_Assignment_: Please copy out the data below word for word, everything from its start down to and including the line that contains "center [774, 381].".

_Given records_:

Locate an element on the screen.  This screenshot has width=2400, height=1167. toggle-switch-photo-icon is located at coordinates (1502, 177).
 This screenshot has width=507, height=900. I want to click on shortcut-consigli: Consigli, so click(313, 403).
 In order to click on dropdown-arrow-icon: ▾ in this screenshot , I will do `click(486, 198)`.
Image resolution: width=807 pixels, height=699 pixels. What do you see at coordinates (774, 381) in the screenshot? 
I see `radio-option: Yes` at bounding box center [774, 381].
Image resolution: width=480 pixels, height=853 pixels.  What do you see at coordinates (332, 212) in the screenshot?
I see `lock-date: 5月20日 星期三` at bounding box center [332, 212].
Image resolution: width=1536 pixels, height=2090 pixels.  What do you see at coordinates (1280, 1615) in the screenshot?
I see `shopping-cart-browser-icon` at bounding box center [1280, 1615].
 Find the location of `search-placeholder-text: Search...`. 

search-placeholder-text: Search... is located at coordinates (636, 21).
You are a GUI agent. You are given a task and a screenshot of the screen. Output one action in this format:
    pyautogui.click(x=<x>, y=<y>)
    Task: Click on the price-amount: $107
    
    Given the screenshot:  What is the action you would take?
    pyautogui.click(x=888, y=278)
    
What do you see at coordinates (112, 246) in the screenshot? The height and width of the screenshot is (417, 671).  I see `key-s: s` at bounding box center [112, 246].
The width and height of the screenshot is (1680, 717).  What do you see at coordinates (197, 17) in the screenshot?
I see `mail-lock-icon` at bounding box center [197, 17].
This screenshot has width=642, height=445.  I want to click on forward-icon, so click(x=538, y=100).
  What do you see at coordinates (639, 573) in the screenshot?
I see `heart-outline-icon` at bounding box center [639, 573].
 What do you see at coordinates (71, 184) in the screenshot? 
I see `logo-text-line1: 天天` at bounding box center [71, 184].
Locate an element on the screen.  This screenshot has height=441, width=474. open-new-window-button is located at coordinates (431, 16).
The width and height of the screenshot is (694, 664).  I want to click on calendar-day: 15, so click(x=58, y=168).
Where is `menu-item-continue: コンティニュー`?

_Response to this task_:
Locate an element on the screen.  This screenshot has width=2400, height=1167. toggle-switch-photo-icon is located at coordinates (1502, 177).
 This screenshot has width=507, height=900. I want to click on shortcut-consigli: Consigli, so click(313, 403).
 In order to click on dropdown-arrow-icon: ▾ in this screenshot , I will do `click(486, 198)`.
Image resolution: width=807 pixels, height=699 pixels. What do you see at coordinates (774, 381) in the screenshot? 
I see `radio-option: Yes` at bounding box center [774, 381].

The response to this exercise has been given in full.